— Task item —
Where in the records does the word "computer" occur? Copy each line in which it does.

Saved entries
»»
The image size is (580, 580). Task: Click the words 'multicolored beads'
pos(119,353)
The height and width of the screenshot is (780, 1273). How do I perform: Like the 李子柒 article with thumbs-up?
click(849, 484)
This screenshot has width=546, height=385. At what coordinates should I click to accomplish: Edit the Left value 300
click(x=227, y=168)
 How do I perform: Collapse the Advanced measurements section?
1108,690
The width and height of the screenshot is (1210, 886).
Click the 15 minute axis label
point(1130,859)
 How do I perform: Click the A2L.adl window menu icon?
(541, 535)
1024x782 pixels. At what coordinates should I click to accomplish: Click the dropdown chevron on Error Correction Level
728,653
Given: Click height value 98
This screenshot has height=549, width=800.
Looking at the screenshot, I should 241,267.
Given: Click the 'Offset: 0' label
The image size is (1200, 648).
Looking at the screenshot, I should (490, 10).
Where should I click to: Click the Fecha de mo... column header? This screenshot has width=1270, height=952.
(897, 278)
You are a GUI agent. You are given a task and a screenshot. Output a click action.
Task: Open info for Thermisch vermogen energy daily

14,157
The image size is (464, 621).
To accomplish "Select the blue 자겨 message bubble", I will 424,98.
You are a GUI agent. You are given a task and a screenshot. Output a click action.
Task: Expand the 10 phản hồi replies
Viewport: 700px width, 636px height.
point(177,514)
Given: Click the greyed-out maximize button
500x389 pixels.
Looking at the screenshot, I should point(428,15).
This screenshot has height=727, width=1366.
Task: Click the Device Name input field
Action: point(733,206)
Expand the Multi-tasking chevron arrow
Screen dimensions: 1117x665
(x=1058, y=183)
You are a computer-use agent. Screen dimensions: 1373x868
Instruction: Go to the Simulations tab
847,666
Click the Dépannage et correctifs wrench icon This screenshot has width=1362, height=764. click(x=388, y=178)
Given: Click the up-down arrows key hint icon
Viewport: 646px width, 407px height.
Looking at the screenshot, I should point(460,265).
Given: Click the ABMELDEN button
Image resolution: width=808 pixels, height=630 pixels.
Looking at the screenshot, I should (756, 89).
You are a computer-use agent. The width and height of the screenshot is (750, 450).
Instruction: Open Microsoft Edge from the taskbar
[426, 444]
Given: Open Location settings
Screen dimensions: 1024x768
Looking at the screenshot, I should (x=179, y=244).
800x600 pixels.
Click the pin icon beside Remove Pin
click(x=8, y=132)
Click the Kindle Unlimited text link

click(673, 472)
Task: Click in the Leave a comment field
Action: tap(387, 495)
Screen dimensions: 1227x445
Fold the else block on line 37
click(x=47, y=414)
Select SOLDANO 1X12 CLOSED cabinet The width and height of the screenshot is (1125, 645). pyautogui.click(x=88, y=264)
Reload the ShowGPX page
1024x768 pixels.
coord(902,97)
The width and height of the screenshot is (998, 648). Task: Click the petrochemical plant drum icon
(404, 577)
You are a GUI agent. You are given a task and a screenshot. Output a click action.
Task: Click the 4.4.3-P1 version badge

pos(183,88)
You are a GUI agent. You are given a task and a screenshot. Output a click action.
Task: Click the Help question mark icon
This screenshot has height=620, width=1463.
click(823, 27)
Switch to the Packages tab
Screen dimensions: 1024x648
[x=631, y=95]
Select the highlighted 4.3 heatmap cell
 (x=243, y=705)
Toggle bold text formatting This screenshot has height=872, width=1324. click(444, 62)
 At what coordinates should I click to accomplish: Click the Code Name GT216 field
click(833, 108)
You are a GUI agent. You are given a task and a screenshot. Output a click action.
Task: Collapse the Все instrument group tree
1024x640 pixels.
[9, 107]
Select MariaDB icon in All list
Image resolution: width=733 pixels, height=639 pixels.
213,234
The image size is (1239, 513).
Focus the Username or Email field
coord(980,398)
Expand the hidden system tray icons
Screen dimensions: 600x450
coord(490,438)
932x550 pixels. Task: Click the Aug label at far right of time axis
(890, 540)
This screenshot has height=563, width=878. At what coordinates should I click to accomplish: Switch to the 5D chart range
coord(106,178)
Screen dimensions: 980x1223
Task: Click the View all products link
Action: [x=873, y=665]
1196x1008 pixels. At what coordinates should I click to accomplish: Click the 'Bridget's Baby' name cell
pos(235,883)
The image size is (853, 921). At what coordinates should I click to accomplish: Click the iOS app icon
««
— Solution to the exercise —
You are a computer-use agent. Screen dimensions: 1373x868
You are a computer-use agent. The width and height of the screenshot is (750, 450).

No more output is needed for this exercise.